Work request:
Lines with "tree" in them are to be located in the listing below and copied.

┏━━

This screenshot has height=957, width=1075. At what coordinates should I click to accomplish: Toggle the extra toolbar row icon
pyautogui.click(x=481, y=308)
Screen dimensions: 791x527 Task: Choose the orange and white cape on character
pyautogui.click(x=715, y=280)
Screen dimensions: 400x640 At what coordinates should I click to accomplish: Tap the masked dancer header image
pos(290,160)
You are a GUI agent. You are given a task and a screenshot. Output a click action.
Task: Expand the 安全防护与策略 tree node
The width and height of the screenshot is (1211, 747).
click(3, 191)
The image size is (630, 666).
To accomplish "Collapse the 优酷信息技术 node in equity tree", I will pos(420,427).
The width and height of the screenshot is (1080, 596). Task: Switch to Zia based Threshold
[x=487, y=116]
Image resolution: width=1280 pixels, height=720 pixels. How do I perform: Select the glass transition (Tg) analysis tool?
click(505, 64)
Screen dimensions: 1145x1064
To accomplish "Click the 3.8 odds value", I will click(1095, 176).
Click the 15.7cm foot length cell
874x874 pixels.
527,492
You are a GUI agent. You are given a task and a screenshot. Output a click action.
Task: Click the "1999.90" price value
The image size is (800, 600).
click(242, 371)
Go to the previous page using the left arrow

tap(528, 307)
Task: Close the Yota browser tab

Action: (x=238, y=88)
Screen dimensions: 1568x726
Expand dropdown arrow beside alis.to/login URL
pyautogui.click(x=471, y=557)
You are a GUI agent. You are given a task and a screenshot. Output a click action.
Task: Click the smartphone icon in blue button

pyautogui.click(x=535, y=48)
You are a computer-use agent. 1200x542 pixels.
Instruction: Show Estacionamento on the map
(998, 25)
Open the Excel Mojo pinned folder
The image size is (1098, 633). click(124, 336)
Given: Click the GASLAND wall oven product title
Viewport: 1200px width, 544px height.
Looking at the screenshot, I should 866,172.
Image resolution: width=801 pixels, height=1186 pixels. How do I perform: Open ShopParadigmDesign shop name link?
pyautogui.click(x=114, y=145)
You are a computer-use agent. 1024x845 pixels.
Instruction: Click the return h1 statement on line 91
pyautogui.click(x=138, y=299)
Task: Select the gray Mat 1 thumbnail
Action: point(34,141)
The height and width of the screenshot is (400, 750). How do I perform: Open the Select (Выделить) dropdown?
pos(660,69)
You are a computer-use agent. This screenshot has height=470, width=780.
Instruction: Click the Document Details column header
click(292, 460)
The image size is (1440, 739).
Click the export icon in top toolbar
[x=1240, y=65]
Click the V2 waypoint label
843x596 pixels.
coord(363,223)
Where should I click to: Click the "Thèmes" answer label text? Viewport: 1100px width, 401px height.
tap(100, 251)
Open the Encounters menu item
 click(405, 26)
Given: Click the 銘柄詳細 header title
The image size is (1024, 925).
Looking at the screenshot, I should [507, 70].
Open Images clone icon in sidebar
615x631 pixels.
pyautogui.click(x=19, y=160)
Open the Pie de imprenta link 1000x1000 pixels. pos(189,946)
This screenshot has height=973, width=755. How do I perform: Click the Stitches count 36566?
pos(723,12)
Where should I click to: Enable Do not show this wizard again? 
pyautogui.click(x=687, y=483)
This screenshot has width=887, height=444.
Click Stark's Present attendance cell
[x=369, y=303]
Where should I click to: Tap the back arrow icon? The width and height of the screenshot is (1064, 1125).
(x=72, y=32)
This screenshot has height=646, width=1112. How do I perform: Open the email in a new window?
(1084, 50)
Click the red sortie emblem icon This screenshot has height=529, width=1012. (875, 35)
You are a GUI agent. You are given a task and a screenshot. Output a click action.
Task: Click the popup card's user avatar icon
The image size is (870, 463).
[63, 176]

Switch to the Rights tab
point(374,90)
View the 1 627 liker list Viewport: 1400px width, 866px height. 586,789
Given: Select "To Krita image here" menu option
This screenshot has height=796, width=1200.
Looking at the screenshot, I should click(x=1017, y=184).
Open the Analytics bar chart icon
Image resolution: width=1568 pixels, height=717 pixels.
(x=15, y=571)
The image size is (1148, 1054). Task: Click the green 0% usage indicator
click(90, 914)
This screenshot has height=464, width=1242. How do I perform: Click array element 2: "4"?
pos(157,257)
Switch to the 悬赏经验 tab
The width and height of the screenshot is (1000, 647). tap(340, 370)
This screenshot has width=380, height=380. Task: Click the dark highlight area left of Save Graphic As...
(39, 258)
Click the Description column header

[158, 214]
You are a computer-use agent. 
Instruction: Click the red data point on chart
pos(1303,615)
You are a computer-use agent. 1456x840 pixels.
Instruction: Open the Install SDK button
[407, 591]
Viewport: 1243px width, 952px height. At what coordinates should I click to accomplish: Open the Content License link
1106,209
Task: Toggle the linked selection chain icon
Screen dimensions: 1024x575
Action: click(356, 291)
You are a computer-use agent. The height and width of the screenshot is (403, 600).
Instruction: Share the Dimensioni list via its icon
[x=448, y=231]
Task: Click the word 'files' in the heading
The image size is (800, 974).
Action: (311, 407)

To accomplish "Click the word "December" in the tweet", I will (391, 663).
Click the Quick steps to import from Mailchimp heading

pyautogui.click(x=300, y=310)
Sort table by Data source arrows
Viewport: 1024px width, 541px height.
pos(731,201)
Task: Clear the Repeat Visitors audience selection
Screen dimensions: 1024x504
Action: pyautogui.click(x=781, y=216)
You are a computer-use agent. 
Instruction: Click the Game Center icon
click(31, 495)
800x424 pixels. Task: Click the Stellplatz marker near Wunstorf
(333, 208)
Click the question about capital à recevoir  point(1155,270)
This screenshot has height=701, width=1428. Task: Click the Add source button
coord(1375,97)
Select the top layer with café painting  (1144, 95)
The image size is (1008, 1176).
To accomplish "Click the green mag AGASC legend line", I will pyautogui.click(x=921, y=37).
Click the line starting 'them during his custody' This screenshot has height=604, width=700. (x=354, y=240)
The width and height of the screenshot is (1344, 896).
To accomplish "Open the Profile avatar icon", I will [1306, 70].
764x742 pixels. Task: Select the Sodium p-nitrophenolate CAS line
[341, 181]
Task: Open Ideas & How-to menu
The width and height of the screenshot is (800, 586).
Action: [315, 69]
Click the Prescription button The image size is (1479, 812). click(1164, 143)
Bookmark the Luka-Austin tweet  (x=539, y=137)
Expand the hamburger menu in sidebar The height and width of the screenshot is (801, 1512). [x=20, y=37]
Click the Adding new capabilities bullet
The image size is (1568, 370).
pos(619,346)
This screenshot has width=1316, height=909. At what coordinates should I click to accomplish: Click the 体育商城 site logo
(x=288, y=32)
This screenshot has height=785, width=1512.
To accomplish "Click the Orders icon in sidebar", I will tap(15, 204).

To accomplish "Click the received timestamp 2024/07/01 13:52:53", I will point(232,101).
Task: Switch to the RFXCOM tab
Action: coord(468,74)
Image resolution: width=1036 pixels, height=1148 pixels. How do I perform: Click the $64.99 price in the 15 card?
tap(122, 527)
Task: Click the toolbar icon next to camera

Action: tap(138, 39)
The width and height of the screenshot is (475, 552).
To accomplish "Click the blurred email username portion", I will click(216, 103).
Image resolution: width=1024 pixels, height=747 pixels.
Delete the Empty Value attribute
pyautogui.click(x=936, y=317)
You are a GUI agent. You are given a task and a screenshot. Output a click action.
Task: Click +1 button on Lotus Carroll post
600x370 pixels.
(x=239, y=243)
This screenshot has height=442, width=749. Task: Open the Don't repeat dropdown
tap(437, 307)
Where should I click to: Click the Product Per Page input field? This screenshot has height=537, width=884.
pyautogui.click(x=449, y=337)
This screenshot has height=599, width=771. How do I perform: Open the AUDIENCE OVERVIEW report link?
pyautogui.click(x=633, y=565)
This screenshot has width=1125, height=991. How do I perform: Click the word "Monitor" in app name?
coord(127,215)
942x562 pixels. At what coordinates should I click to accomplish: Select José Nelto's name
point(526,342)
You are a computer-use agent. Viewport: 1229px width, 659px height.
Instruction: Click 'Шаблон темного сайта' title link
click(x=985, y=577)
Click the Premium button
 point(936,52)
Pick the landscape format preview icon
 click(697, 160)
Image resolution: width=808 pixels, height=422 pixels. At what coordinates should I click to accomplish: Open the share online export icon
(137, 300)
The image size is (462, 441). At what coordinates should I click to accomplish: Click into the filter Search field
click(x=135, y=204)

┗━━

Solution for this exercise:
Task: Expand the 安全防护与策略 tree node
To accomplish "Collapse the 优酷信息技术 node in equity tree", I will pos(420,427).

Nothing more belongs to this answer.